◆ Task details
Copy out the data from its first line through the line containing "sidebar-item-label: Карты is", with both ends included and every line unchanged.

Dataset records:
↓↓↓

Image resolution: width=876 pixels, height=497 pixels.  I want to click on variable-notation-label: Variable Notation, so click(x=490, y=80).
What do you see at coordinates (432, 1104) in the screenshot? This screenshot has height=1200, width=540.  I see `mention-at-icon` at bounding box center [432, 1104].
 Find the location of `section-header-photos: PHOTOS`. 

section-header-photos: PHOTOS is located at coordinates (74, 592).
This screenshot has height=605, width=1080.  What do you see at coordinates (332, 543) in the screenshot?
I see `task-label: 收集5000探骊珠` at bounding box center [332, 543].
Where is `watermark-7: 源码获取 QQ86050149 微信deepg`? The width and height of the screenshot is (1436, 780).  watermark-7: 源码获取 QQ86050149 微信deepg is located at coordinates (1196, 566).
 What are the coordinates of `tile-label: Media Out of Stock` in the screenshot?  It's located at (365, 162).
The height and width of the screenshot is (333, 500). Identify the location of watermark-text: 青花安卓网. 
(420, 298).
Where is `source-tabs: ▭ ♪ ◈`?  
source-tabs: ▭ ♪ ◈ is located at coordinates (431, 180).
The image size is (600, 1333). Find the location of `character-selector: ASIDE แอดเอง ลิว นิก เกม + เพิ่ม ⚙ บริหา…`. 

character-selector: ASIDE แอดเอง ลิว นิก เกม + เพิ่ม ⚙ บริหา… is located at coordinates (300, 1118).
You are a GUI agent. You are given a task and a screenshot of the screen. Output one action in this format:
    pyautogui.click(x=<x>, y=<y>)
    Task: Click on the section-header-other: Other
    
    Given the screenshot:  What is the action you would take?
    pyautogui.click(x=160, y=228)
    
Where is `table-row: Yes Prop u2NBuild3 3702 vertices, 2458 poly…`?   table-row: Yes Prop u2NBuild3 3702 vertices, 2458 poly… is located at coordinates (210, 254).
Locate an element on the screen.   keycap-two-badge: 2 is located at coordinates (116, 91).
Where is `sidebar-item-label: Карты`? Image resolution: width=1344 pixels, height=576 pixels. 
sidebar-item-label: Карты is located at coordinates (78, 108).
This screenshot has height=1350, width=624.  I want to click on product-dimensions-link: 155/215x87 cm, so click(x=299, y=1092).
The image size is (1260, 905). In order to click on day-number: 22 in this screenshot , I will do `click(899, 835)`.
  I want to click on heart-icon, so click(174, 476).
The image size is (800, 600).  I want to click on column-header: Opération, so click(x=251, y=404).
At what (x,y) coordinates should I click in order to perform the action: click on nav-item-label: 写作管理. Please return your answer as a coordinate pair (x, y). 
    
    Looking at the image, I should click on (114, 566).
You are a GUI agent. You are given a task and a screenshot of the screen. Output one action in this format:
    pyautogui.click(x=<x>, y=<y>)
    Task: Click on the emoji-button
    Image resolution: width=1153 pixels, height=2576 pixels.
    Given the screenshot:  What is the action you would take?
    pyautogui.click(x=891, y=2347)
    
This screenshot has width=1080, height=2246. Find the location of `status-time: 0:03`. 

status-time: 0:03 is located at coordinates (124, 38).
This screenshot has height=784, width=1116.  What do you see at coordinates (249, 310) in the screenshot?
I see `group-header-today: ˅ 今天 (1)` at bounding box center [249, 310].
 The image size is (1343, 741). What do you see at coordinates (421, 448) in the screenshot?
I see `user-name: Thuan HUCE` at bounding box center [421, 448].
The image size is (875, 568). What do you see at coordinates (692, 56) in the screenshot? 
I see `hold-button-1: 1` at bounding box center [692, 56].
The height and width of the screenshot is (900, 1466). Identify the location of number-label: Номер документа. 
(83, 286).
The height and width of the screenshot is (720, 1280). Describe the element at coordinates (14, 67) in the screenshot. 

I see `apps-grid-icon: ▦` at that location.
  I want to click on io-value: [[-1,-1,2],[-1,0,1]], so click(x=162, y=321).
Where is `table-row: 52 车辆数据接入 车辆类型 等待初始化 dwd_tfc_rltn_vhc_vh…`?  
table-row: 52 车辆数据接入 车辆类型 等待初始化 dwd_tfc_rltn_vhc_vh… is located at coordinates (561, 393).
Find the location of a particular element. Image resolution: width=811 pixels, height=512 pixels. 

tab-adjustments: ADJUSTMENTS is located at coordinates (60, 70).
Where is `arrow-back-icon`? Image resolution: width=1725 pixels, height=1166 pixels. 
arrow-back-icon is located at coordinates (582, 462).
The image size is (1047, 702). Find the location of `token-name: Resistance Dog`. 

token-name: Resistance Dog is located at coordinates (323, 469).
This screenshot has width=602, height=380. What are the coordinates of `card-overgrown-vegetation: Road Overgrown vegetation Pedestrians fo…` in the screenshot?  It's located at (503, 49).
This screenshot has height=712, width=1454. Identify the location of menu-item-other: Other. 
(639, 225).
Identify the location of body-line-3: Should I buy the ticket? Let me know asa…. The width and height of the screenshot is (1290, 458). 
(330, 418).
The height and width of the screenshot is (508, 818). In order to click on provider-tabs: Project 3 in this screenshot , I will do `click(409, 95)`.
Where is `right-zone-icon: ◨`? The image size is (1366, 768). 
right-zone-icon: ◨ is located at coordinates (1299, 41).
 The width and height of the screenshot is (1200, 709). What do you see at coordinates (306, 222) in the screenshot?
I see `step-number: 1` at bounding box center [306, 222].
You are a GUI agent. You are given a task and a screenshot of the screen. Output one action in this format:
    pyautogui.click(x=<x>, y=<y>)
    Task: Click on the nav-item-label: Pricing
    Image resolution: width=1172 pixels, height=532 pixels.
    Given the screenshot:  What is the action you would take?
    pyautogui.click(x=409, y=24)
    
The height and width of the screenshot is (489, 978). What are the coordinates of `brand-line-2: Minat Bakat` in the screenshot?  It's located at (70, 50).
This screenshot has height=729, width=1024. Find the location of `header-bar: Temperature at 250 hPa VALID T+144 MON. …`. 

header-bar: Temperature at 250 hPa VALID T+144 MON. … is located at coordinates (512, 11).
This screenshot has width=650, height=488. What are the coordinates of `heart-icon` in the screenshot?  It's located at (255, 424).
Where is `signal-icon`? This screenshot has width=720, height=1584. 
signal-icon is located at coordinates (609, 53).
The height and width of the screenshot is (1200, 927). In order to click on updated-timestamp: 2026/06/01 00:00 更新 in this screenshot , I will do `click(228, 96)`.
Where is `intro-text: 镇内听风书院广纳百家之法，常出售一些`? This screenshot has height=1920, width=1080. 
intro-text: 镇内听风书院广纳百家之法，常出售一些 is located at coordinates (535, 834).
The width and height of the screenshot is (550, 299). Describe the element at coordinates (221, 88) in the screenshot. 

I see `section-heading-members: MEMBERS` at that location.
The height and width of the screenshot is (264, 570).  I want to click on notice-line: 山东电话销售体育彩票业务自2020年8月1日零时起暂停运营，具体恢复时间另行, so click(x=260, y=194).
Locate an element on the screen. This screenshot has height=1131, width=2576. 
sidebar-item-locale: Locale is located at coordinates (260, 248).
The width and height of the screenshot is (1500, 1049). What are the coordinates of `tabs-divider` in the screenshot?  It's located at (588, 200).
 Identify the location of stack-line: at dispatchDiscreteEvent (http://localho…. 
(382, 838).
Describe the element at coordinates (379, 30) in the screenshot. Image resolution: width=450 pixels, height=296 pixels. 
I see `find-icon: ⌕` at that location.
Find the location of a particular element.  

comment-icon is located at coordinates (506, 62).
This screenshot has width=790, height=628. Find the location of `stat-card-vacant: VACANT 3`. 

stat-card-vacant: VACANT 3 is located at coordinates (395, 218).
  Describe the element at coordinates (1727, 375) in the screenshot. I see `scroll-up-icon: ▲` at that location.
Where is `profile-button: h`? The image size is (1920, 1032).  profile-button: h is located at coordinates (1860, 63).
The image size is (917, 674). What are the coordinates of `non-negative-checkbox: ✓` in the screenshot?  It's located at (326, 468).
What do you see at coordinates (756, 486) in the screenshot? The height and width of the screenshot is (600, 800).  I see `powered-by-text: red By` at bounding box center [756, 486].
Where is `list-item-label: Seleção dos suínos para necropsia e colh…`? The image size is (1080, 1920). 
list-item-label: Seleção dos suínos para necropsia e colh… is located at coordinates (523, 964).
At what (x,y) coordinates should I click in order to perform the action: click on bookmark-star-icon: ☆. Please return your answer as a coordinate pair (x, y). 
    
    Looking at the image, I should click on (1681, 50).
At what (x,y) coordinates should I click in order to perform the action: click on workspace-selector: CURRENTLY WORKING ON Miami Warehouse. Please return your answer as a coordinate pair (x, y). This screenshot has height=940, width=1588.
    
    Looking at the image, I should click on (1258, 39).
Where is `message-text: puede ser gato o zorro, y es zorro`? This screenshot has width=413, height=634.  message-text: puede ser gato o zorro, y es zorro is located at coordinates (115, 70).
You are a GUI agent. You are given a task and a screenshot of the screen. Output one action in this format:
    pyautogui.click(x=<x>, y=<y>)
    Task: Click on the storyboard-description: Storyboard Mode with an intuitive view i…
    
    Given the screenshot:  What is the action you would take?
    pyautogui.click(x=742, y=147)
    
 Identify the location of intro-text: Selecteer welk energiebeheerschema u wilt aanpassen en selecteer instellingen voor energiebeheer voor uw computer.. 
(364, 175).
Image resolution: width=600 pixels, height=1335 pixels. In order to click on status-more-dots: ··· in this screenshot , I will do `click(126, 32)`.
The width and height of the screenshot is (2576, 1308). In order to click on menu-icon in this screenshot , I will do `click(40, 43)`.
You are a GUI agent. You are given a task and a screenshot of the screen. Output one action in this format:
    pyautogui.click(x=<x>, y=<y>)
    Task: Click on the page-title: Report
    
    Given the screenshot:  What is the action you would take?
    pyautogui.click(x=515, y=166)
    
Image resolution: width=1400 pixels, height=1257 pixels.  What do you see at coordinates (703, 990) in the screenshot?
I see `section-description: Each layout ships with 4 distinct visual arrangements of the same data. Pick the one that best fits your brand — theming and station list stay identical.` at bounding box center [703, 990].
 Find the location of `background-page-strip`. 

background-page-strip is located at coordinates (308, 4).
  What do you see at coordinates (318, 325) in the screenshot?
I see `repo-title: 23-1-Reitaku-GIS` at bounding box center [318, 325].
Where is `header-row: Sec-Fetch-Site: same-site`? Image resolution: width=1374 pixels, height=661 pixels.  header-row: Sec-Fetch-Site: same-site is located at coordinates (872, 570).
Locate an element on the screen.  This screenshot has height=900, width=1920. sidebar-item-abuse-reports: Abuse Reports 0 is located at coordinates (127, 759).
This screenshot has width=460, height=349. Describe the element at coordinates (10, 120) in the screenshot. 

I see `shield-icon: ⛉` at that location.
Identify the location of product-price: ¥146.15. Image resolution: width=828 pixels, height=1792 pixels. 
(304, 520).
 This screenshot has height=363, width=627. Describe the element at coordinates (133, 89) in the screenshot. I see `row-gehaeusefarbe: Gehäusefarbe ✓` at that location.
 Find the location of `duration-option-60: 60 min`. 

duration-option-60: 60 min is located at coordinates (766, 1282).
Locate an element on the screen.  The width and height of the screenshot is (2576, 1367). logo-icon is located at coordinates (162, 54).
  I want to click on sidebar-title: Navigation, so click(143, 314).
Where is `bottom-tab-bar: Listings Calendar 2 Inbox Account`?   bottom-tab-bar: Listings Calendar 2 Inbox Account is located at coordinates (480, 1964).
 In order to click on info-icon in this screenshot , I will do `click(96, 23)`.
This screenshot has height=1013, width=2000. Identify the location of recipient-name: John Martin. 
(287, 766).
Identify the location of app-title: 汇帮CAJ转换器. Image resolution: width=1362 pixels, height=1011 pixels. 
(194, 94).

↑↑↑

◆ Exercise response
Image resolution: width=876 pixels, height=497 pixels.  I want to click on variable-notation-label: Variable Notation, so click(x=490, y=80).
What do you see at coordinates (432, 1104) in the screenshot? This screenshot has height=1200, width=540.  I see `mention-at-icon` at bounding box center [432, 1104].
 Find the location of `section-header-photos: PHOTOS`. 

section-header-photos: PHOTOS is located at coordinates (74, 592).
This screenshot has height=605, width=1080.  What do you see at coordinates (332, 543) in the screenshot?
I see `task-label: 收集5000探骊珠` at bounding box center [332, 543].
Where is `watermark-7: 源码获取 QQ86050149 微信deepg`? The width and height of the screenshot is (1436, 780).  watermark-7: 源码获取 QQ86050149 微信deepg is located at coordinates (1196, 566).
 What are the coordinates of `tile-label: Media Out of Stock` in the screenshot?  It's located at (365, 162).
The height and width of the screenshot is (333, 500). Identify the location of watermark-text: 青花安卓网. 
(420, 298).
Where is `source-tabs: ▭ ♪ ◈`?  
source-tabs: ▭ ♪ ◈ is located at coordinates (431, 180).
The image size is (600, 1333). Find the location of `character-selector: ASIDE แอดเอง ลิว นิก เกม + เพิ่ม ⚙ บริหา…`. 

character-selector: ASIDE แอดเอง ลิว นิก เกม + เพิ่ม ⚙ บริหา… is located at coordinates (300, 1118).
You are a GUI agent. You are given a task and a screenshot of the screen. Output one action in this format:
    pyautogui.click(x=<x>, y=<y>)
    Task: Click on the section-header-other: Other
    
    Given the screenshot:  What is the action you would take?
    pyautogui.click(x=160, y=228)
    
Where is `table-row: Yes Prop u2NBuild3 3702 vertices, 2458 poly…`?   table-row: Yes Prop u2NBuild3 3702 vertices, 2458 poly… is located at coordinates (210, 254).
Locate an element on the screen.   keycap-two-badge: 2 is located at coordinates (116, 91).
Where is `sidebar-item-label: Карты`? Image resolution: width=1344 pixels, height=576 pixels. 
sidebar-item-label: Карты is located at coordinates (78, 108).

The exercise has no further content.